◆ **AVAILABLE DATA**
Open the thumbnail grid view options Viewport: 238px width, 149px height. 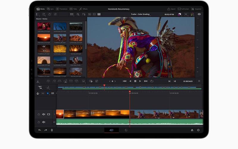[x=72, y=14]
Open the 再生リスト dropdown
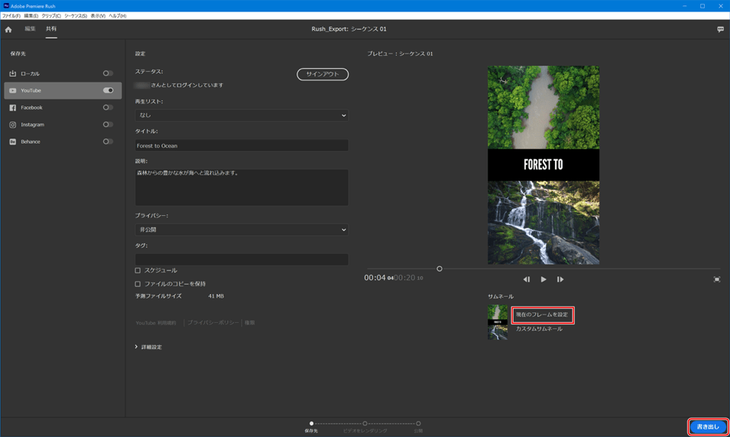The height and width of the screenshot is (437, 730). pyautogui.click(x=242, y=116)
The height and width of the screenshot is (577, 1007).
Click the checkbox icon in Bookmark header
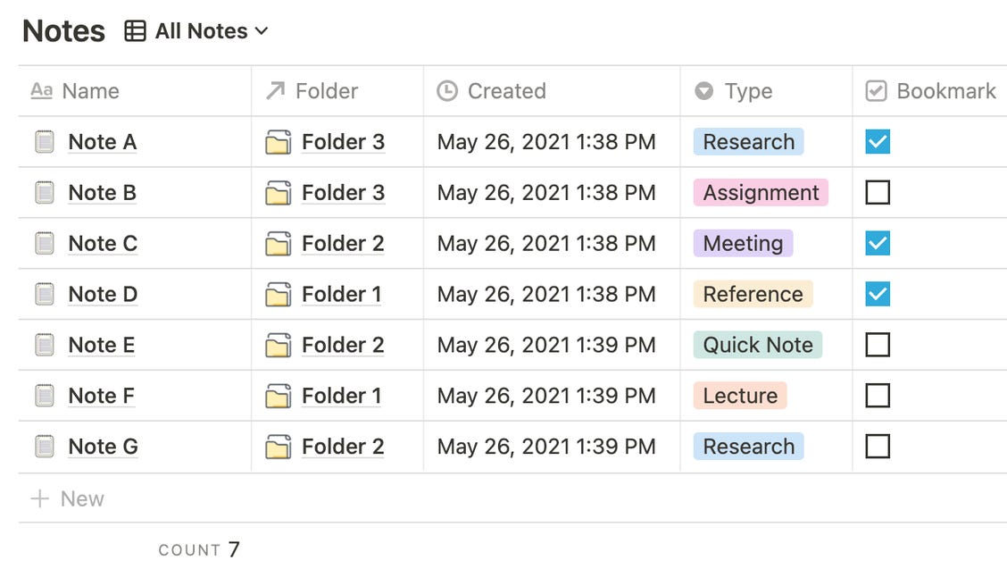tap(876, 90)
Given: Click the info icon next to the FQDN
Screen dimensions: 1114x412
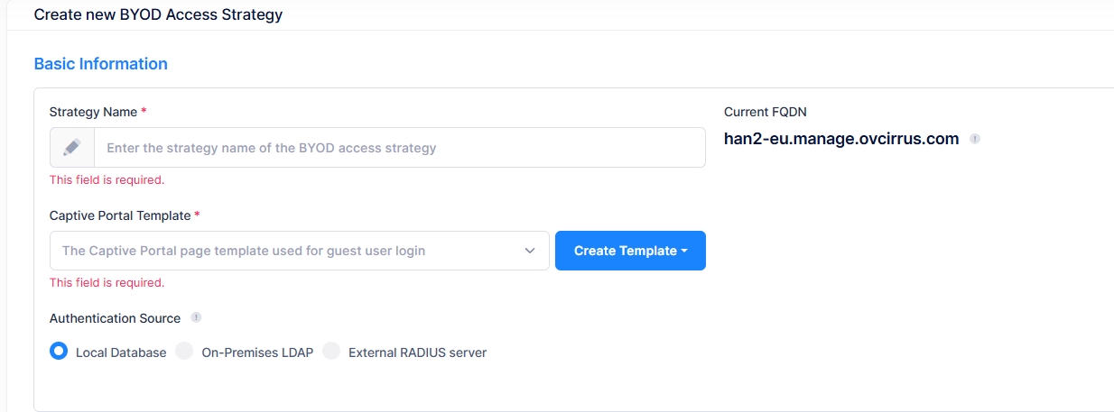Looking at the screenshot, I should click(x=975, y=139).
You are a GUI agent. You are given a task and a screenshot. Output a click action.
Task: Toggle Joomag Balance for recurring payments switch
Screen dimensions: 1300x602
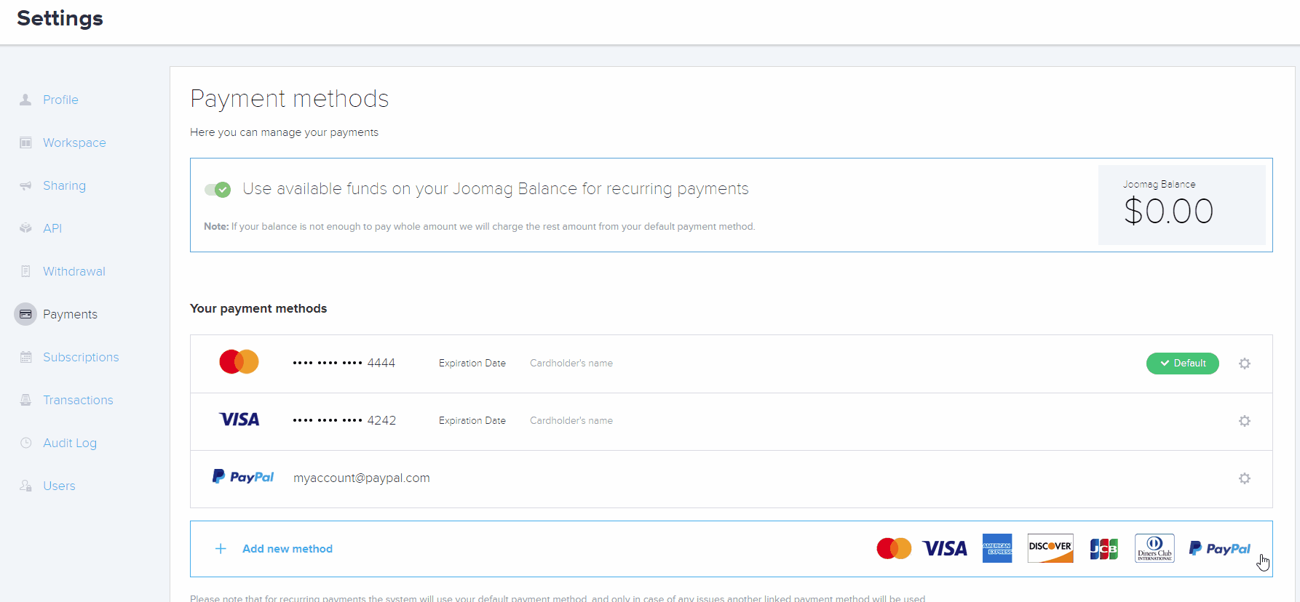[218, 190]
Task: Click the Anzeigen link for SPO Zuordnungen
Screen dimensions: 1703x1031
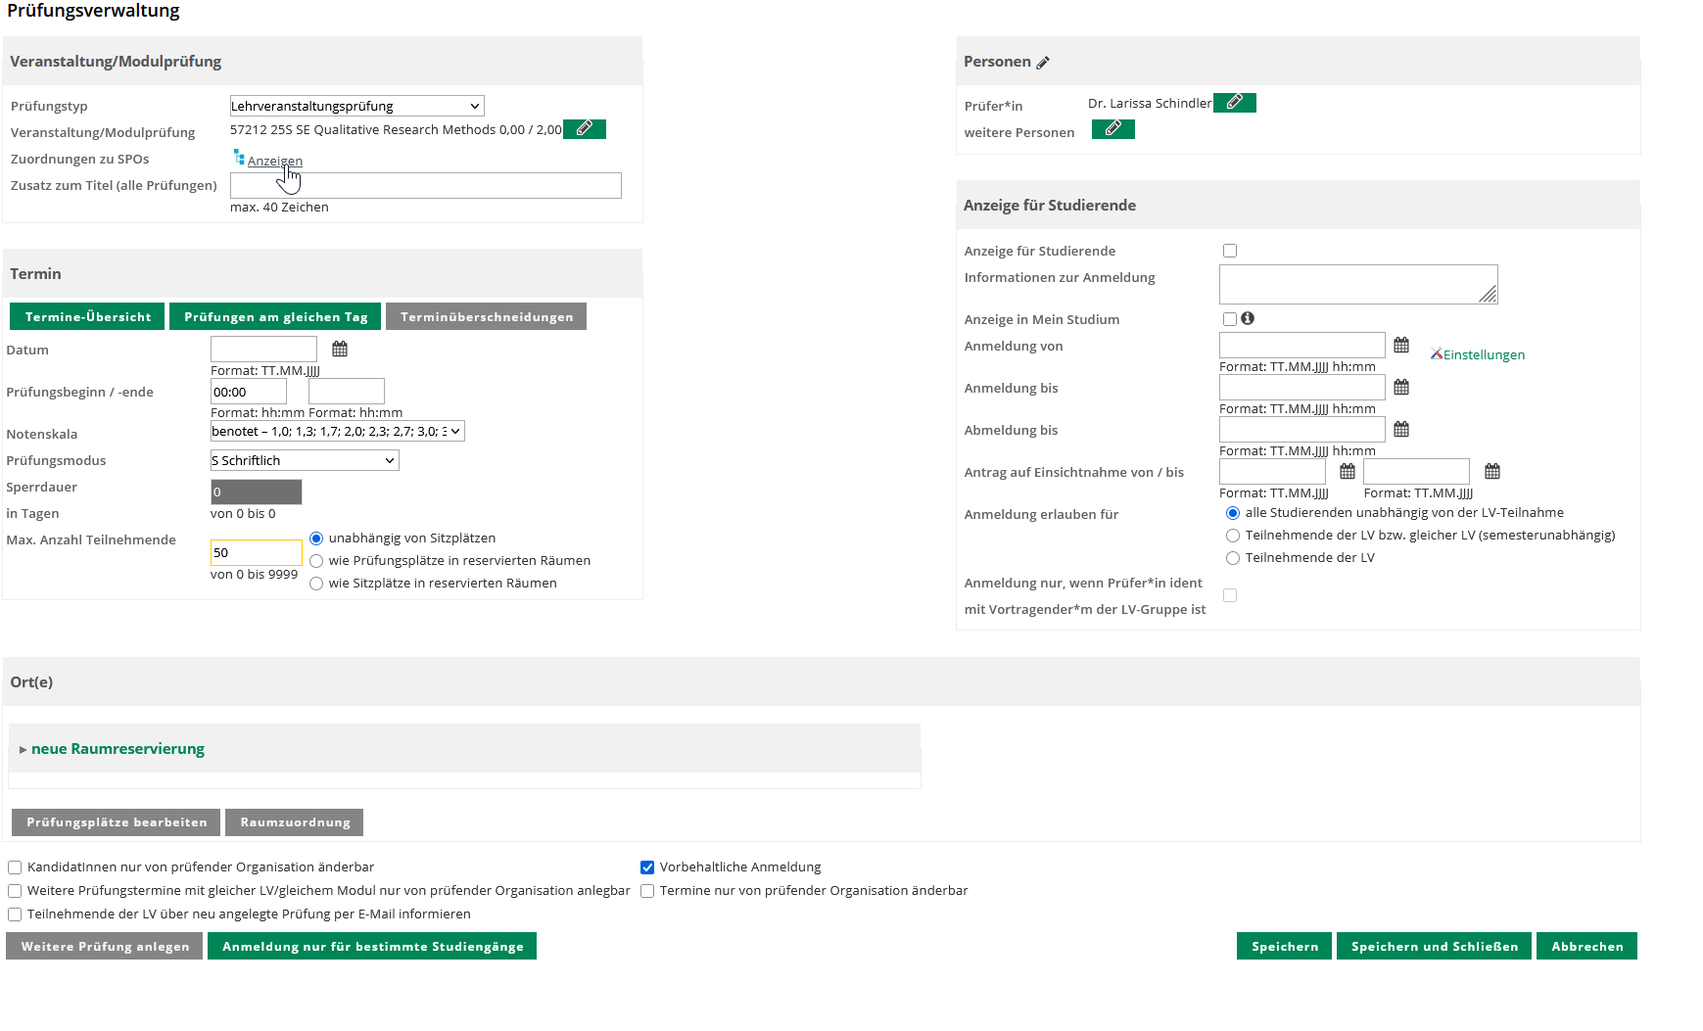Action: coord(274,162)
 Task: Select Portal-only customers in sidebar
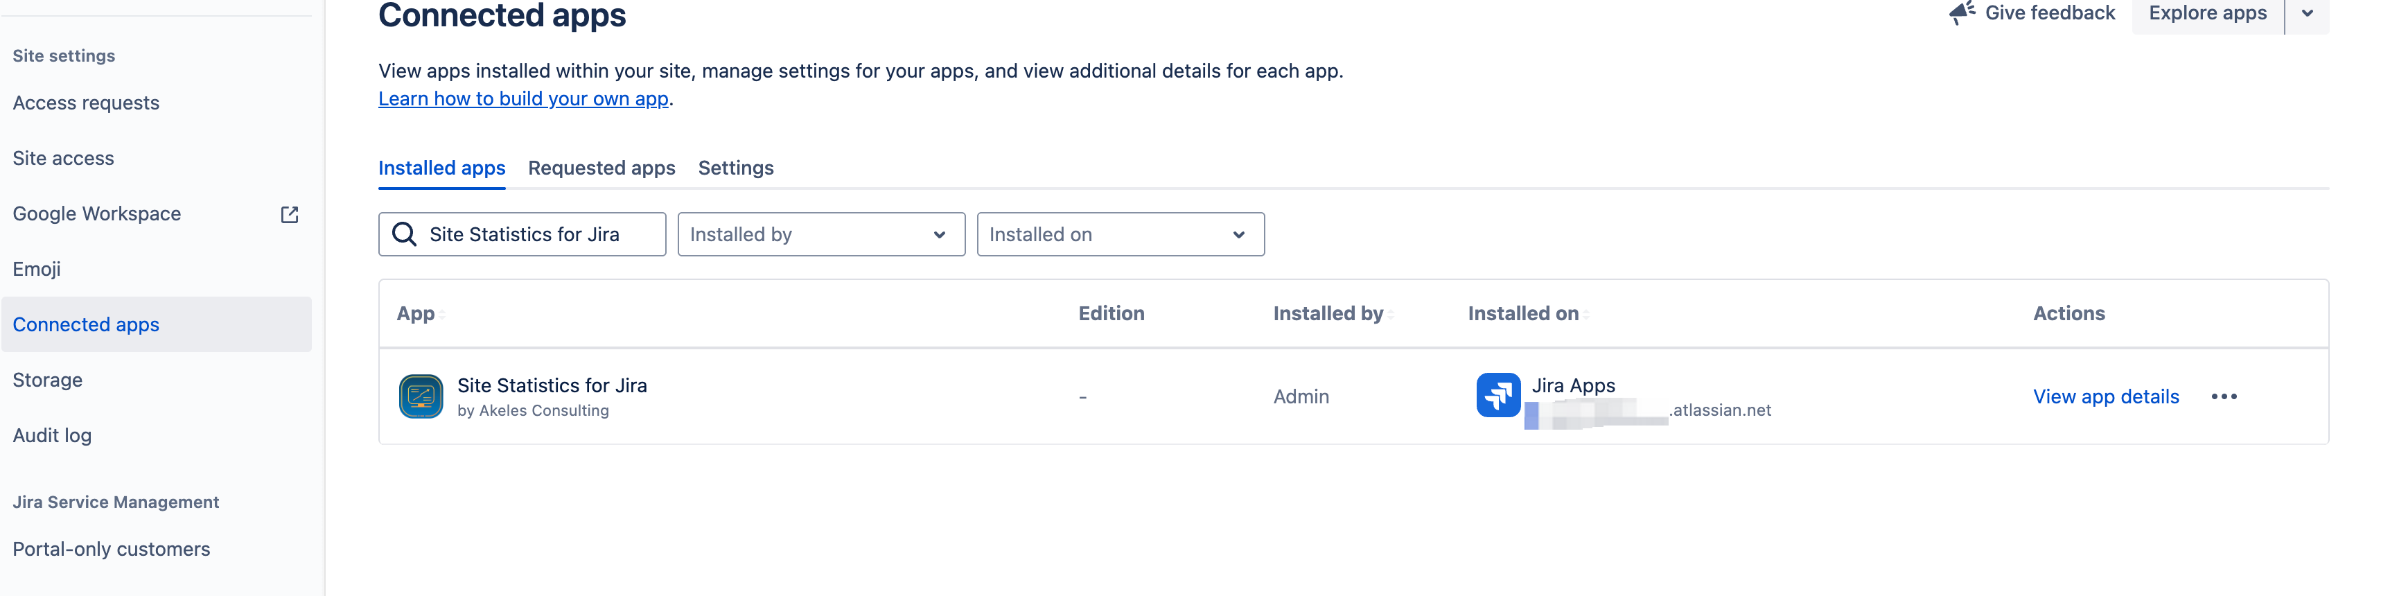tap(111, 549)
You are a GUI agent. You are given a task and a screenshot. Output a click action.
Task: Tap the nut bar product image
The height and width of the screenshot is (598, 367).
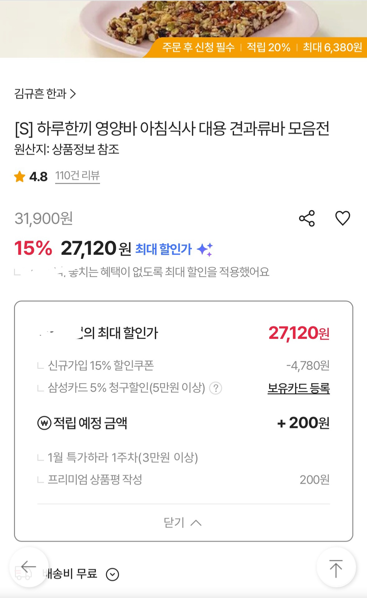point(187,22)
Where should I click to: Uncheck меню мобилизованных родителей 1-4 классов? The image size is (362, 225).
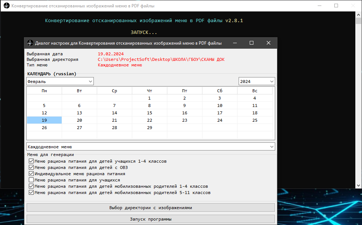pyautogui.click(x=31, y=186)
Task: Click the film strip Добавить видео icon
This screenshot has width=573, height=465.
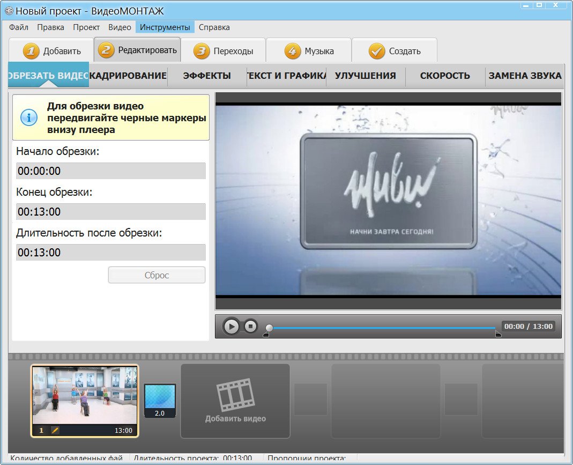Action: coord(235,394)
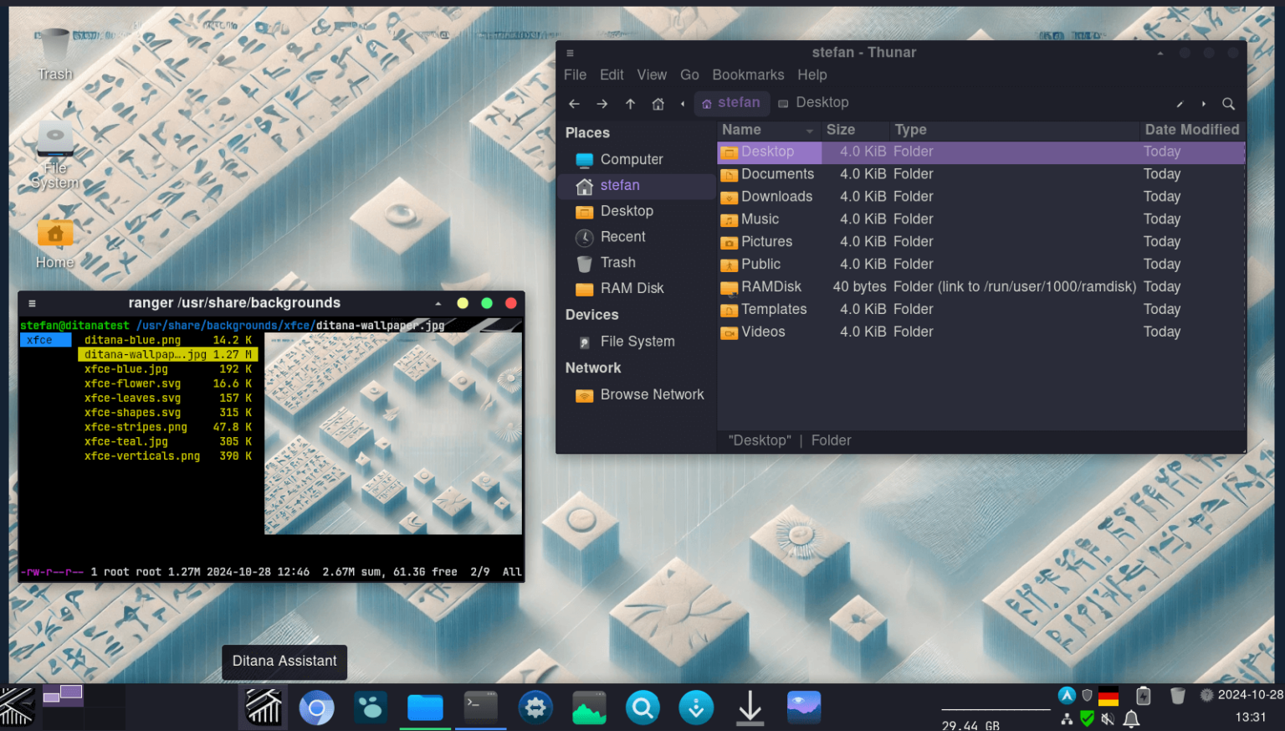Open Chromium from the dock

(x=317, y=708)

◆ **WHAT IS EXPECTED**
Please output, exactly and with no pictures, only the lines from the one containing "Task: Select Portal-only" through the final line of the records above.

◆ **REPLY TO THE EXERCISE**
 Task: Select Portal-only customers in sidebar
tap(111, 549)
You are a GUI agent. You are given a task and a screenshot. Output a click action.
Task: Tap the nut bar product image
The height and width of the screenshot is (598, 367).
point(187,22)
Where should I click to: Uncheck меню мобилизованных родителей 1-4 классов? The image size is (362, 225).
pyautogui.click(x=31, y=186)
Task: Click the film strip Добавить видео icon
This screenshot has width=573, height=465.
Action: coord(235,394)
Open Chromium from the dock

(x=317, y=708)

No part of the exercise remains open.